The impact of retrieval drift depends entirely on the content type and update rate. For a knowledge base where documents change infrequently, a 4-hour lag may be inconsequential. For a product search application where item prices and availability update in near real time, a 4-hour lag means the LLM describes a product that is out of stock, at a price that was adjusted three hours ago.

There is a second-order effect that's less obvious: model confidence. A well-calibrated LLM will hedge when it's uncertain, but it has no way to know that the context it received is stale. It treats the retrieved chunks as current fact. This means stale retrieval doesn't just produce wrong answers — it produces confidently wrong answers. That distinction matters a lot for user trust. An error that the system flags or hedges is recoverable. An error presented as a confident assertion damages credibility in ways that are slow to repair.

Architectural approaches to eliminating drift

There are three approaches to the freshness problem, ordered from operational cost to operational simplicity.

Reduce batch interval. Running the embedding job every 15 minutes instead of every 4 hours reduces the maximum lag. But it doesn't eliminate it. It also increases your embedding API costs proportionally, and the failure-mode problem persists: a job that fails at 2:14 AM on a Saturday leaves a gap that won't close until the next run. This approach is additive complexity on an architecture that already has a reliability surface.

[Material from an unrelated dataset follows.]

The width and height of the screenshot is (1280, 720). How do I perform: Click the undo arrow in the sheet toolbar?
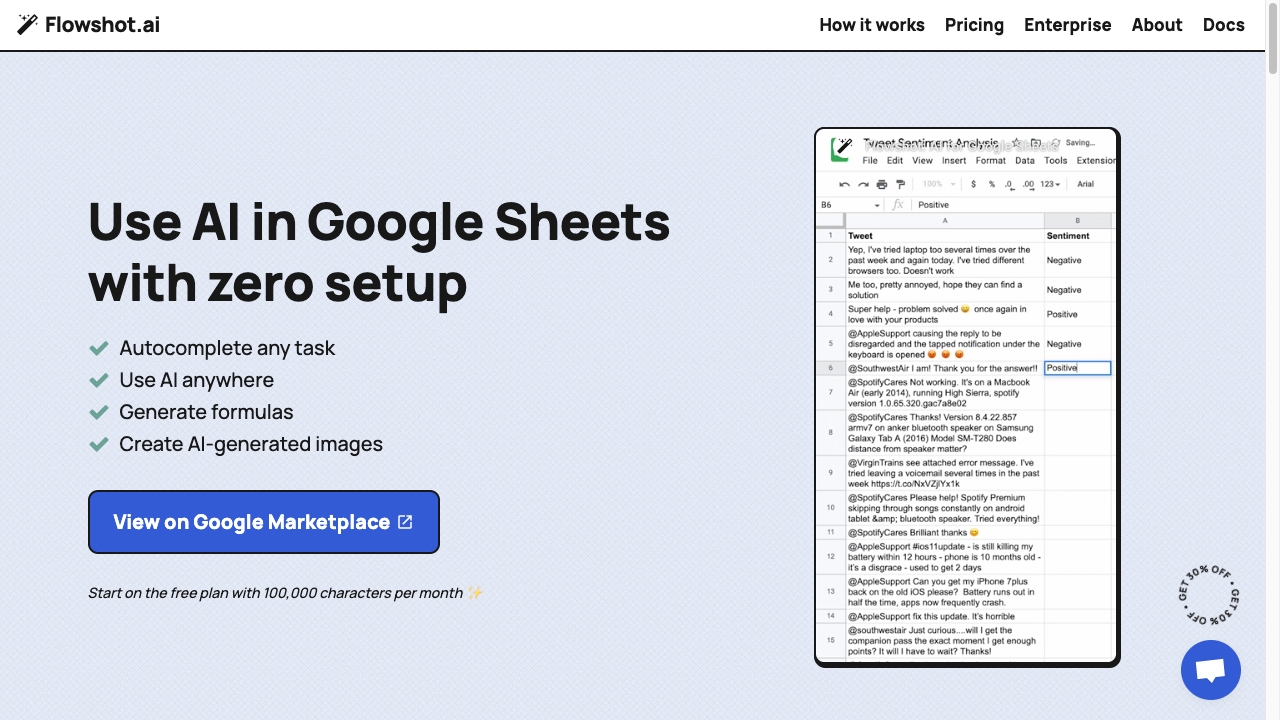click(x=844, y=185)
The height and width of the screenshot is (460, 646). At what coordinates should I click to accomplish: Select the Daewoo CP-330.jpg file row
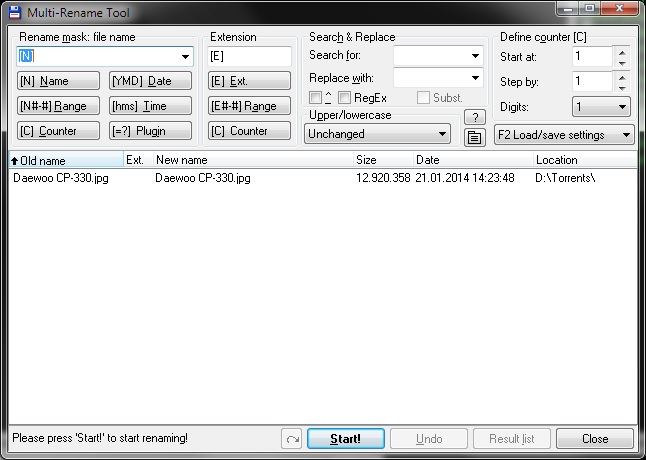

CDC-triggered embedding. Use a change-data capture stream (Debezium, Postgres logical replication, etc.) to trigger re-embedding on each row change, rather than polling in batches. This gets you sub-minute freshness for most workloads. It also adds a Kafka or message queue dependency, a consumer service, and a new failure mode: if the CDC consumer falls behind under load, you get lag again. You have now replaced a batch pipeline with a streaming pipeline — more fresh, but more infrastructure.

Co-located storage. Store the vector in the same row as the structured data. Write them atomically in a single transaction. The vector is always as fresh as the row. There is no pipeline to fall behind, no CDC consumer to lag, no last_embedded_at delta to monitor. The architecture eliminates the freshness gap at the storage level rather than trying to close it operationally.

We are not saying CDC is a bad approach — for teams with specific constraints (an existing Postgres investment they can't move, a very large existing corpus), it is often the right intermediate step. What we are saying is that CDC-triggered embedding is treating the symptom. The cause is the separation between your write path and your embedding path. Co-location eliminates the cause.

The practical question is how much freshness drift your application can tolerate before it becomes a user-visible quality problem. For support chatbots and internal knowledge tools, that threshold is lower than most teams initially assume. The architecture decision should be made with the freshness SLA in mind — and that SLA should be explicit, not implicit in the batch interval you happened to configure on launch day.